Solutions Implemented

  • Tigr Interactive Patient Engagement
    Solution with StaffConnect
    • With video-on-demand & 16-Tigr channels
  • LG Healthcare Grade HD Televisions
  • Customer Success Management
  • Avidex 360° Service
  • Custom-produced video content


image from UNC School of medicine

The Challenge

With the arrival of the COVID-19 pandemic in the spring of 2020, UNC Hospitals responded swiftly with protective measures. Visitor restrictions were enacted to limit the volume and frequency of guests in inpatient rooms. Patient care protocols were modified to preserve PPE, which in turn limited staff interaction at the bedside to essential care. While these operational changes were necessary for the safety of patients and staff, they were not without challenges – particularly for the patient experience.
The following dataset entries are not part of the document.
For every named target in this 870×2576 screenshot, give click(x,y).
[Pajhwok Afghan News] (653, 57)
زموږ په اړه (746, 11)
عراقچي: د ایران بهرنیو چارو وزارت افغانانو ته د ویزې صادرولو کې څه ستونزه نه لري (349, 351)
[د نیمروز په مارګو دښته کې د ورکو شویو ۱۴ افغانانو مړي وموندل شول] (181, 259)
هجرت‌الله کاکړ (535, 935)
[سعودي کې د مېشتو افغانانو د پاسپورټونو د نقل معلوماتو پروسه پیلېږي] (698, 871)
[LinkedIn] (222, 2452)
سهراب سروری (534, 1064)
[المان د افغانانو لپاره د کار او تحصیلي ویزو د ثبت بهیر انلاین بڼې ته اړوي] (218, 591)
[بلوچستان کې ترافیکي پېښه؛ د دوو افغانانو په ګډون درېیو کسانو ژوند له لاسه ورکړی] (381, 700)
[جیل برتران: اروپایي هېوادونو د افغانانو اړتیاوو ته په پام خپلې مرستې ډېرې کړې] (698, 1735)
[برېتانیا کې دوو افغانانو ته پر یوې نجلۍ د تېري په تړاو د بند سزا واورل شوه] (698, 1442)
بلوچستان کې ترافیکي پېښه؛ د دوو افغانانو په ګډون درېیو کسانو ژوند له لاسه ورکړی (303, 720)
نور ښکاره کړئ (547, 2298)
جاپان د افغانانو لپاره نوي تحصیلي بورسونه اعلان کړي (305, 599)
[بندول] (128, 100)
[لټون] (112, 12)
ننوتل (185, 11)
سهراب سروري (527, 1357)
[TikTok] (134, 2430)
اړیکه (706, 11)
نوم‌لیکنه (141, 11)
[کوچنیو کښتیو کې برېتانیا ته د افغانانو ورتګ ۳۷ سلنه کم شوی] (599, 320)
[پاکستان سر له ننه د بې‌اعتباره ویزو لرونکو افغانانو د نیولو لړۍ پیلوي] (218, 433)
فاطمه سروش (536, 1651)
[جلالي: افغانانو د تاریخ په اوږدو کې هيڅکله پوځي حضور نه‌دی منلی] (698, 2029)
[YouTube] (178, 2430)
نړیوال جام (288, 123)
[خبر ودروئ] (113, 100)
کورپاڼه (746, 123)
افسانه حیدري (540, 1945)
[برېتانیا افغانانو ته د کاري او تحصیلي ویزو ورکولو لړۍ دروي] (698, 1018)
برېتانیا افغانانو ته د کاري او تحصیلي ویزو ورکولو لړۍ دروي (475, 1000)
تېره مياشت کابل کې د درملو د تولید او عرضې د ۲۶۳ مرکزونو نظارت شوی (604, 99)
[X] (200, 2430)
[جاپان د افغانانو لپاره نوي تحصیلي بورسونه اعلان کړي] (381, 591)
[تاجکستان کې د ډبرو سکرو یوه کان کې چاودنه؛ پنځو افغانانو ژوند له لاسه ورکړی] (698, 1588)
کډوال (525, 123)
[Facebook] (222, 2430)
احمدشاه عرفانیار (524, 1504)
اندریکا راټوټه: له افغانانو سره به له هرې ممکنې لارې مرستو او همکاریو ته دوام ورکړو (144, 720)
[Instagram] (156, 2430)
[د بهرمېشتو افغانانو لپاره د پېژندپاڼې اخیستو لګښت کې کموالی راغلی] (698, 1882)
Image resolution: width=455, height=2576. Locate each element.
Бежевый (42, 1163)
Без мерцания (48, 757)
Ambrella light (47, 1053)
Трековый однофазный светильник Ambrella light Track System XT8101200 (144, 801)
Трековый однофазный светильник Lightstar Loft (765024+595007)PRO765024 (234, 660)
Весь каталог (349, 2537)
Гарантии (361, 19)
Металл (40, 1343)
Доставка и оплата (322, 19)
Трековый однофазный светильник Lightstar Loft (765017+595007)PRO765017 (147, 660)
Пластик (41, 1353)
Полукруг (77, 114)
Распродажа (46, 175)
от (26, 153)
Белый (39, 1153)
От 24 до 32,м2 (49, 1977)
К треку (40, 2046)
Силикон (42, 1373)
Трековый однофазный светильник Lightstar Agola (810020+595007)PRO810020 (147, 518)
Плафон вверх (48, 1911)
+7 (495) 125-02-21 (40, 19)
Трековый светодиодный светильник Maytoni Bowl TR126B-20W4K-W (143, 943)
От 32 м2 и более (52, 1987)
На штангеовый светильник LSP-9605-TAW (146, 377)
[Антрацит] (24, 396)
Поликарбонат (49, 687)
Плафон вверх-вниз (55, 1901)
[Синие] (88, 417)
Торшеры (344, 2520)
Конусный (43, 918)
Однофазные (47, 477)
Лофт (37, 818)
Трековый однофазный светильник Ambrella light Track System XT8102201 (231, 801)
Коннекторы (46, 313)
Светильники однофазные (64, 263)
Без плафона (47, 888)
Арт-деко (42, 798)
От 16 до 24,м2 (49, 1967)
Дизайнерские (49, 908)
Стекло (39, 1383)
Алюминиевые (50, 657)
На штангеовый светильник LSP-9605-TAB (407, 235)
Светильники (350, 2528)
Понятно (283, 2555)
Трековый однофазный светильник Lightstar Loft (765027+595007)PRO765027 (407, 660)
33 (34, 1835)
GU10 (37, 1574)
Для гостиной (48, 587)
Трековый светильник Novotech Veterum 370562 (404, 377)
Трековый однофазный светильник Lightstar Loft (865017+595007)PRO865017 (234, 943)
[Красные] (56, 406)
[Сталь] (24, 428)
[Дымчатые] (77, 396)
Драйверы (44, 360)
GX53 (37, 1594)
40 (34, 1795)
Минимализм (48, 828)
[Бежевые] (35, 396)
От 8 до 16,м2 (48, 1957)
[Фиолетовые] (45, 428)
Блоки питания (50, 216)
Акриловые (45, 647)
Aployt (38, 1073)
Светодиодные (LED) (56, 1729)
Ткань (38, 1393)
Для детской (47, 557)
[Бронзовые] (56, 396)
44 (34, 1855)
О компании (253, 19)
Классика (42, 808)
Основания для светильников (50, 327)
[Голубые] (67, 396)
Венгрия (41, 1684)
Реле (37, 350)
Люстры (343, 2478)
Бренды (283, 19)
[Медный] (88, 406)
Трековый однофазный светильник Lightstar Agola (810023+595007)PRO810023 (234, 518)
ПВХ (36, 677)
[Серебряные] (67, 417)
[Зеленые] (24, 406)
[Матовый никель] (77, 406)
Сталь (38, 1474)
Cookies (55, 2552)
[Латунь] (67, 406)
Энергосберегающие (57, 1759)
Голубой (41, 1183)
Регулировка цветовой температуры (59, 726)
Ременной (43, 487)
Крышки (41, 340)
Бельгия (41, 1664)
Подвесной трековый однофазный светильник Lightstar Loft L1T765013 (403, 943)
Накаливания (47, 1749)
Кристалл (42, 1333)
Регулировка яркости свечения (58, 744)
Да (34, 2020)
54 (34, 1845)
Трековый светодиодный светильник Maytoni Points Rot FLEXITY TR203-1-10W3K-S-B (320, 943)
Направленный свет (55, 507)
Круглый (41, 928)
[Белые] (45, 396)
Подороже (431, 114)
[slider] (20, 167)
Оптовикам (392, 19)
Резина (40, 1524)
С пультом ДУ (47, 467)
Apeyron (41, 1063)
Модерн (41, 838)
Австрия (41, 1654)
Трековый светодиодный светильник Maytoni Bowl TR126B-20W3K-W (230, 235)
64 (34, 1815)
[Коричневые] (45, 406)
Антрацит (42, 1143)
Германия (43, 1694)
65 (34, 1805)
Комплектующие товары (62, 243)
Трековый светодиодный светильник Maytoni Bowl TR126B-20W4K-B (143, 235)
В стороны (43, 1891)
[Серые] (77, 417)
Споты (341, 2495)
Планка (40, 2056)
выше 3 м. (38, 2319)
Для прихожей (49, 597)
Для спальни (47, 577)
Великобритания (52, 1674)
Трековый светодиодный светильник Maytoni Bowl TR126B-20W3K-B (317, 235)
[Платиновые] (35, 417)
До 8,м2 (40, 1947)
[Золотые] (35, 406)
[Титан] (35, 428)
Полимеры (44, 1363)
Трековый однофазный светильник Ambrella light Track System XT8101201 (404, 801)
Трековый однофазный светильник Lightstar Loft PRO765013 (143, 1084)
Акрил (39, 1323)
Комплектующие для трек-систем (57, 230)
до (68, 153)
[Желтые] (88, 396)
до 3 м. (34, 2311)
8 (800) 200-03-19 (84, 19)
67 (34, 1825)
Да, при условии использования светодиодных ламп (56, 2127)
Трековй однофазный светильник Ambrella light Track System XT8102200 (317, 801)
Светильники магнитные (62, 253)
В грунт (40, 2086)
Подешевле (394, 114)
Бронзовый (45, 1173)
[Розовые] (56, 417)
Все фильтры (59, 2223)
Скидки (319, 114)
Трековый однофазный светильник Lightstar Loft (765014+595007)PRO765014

“COVID-19 has introduced new stressors for patients,” says Tracy Carroll, Director of Inpatient Heart and Vascular Services and Liaison for the Patient Education Committee. “Normally, there are more people in and out of hospital rooms. Now staff enter less frequently, and are in full PPE for COVID patients. They can’t see our faces, which can make for an unsettling visual – especially for those who are confused or anxious.”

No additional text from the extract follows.